UBS sees reductions starting as soon as March, working under the assumption that the US economy will slide into a recession from the second quarter. This in turn will prompt the central bank to cut rates in the large increments typical of an easing cycle — much more than what the Fed is currently projecting.
“We don’t see the conditions for why this time is so different,” said Bhanu Baweja, chief strategist at UBS Investment Bank. “Inflation is normalizing quickly and by the time we get to March, the Fed will be looking at real rates which are very high.”
The UBS strategists forecast rates to fall to between 2.5% and 2.75% by the end of the year, with the so-called terminal rate plunging to 1.25% by early 2025.

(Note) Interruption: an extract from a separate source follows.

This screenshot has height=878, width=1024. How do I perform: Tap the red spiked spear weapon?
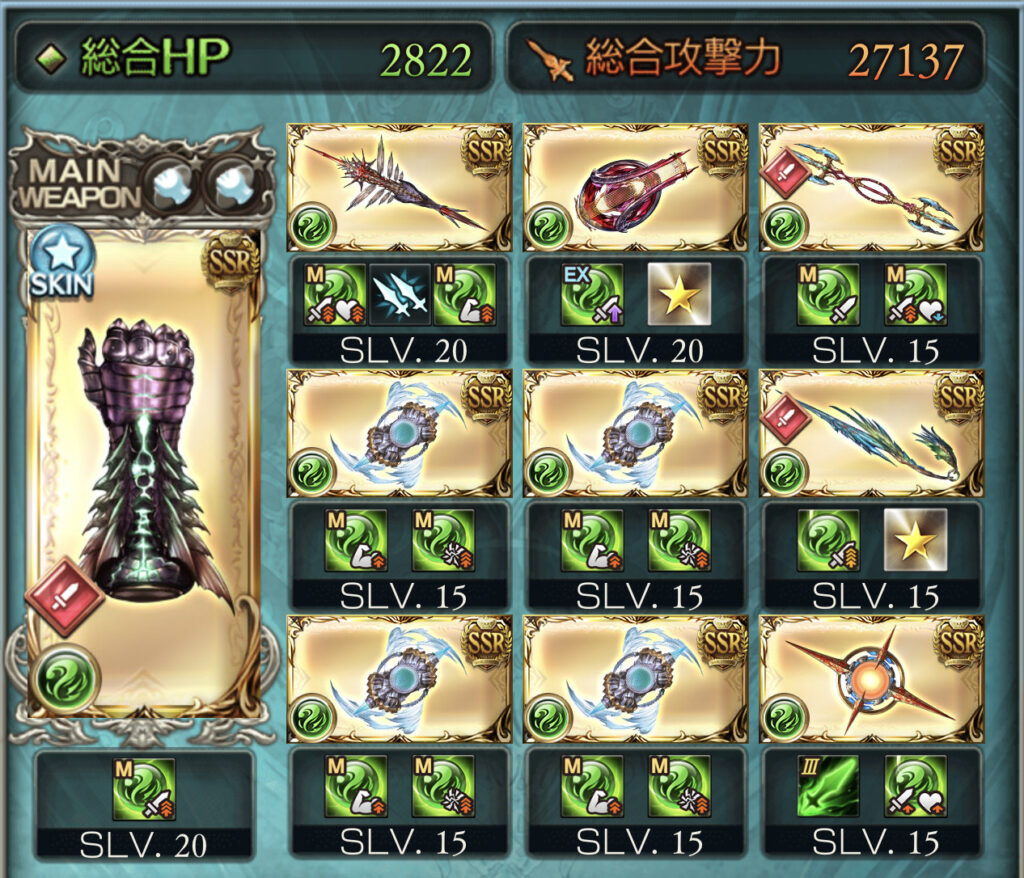tap(400, 187)
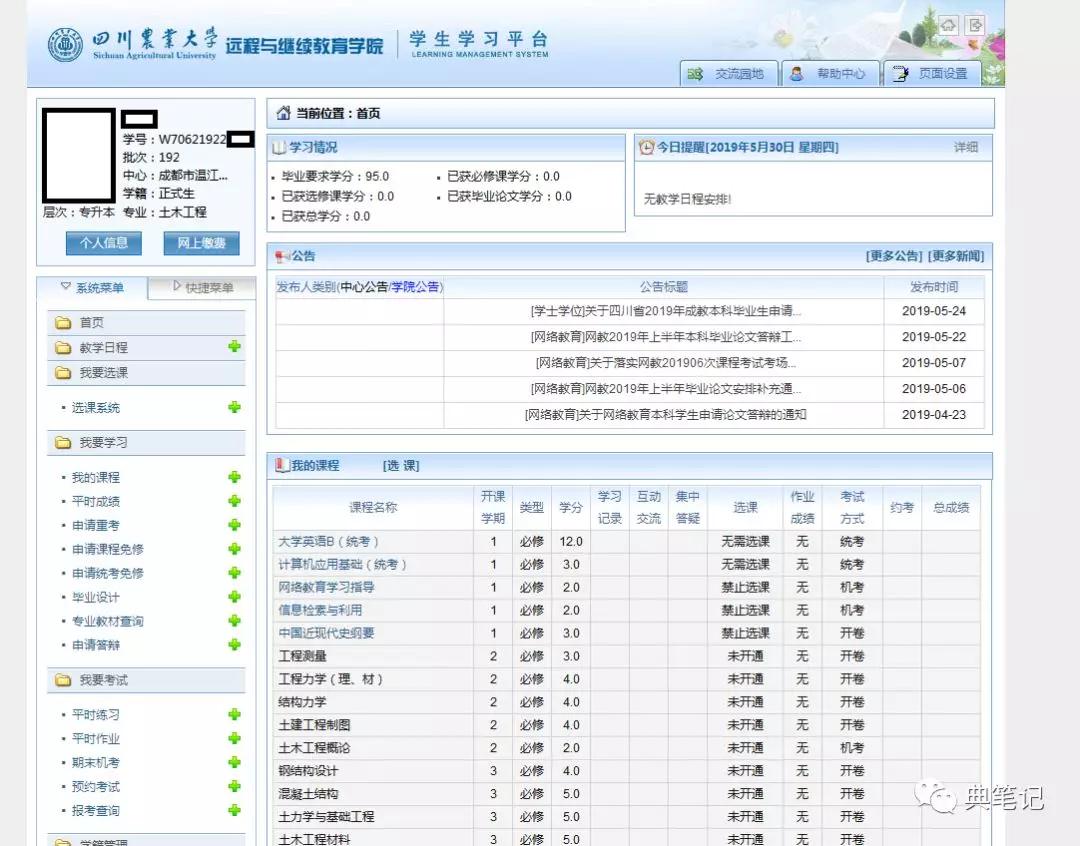Open the 大学英语B（统考）course link
This screenshot has width=1080, height=846.
[x=327, y=541]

Morgan Stanley also anticipates deeper cuts than the Fed. Researchers led by chief US economist Ellen Zentner see rate cuts starting in June 2024, then again in September and every meeting from the fourth quarter onward, each in 25-basis point increments, according to their 2024 outlook published on Sunday. That will take the policy rate down to 2.375% by the end of 2025, they said.

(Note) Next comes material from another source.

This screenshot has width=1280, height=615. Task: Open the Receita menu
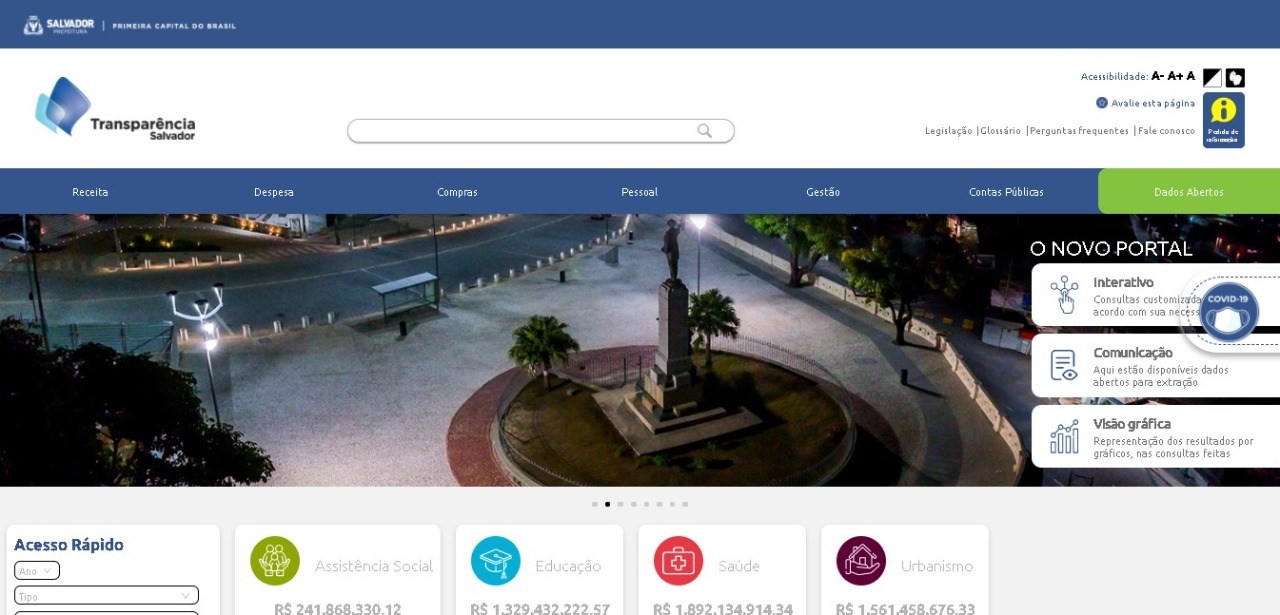click(x=90, y=192)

Goldman Sachs, meanwhile, sees the first 25-basis-point reduction in the fourth quarter of 2024, followed by one cut per quarter through mid-2026 — a total of 1.75 percentage points, with rates settling at a 3.5%-3.75% target range. That’s according to a 2024 outlook from economist David Mericle, also published Sunday.
Here are the banks’ 2025 forecasts, compared with the median of Fed officials’ projections in September:
While UBS and Morgan Stanley forecast nearly four times more easing than markets — which currently price three-quarters of a point of rate cuts by the end of 2024 — Goldman Sachs’s forecasts are closest to market bets and the central bank’s outlook.
Fed projections from September show two quarter-point cuts penciled in for next year and the policy rate ending 2025 at 3.9%, according to the median estimates of policymakers. Fed governors and regional bank presidents will update their forecasts at next month’s meeting.
Unlike UBS, Morgan Stanley’s team sees a weaker economy that warrants a greater magnitude of easing, though no recession. They expect unemployment to peak at 4.3% in 2025, compared with the Fed’s 4.1% estimate. Growth and inflation will be slower than officials anticipate, too.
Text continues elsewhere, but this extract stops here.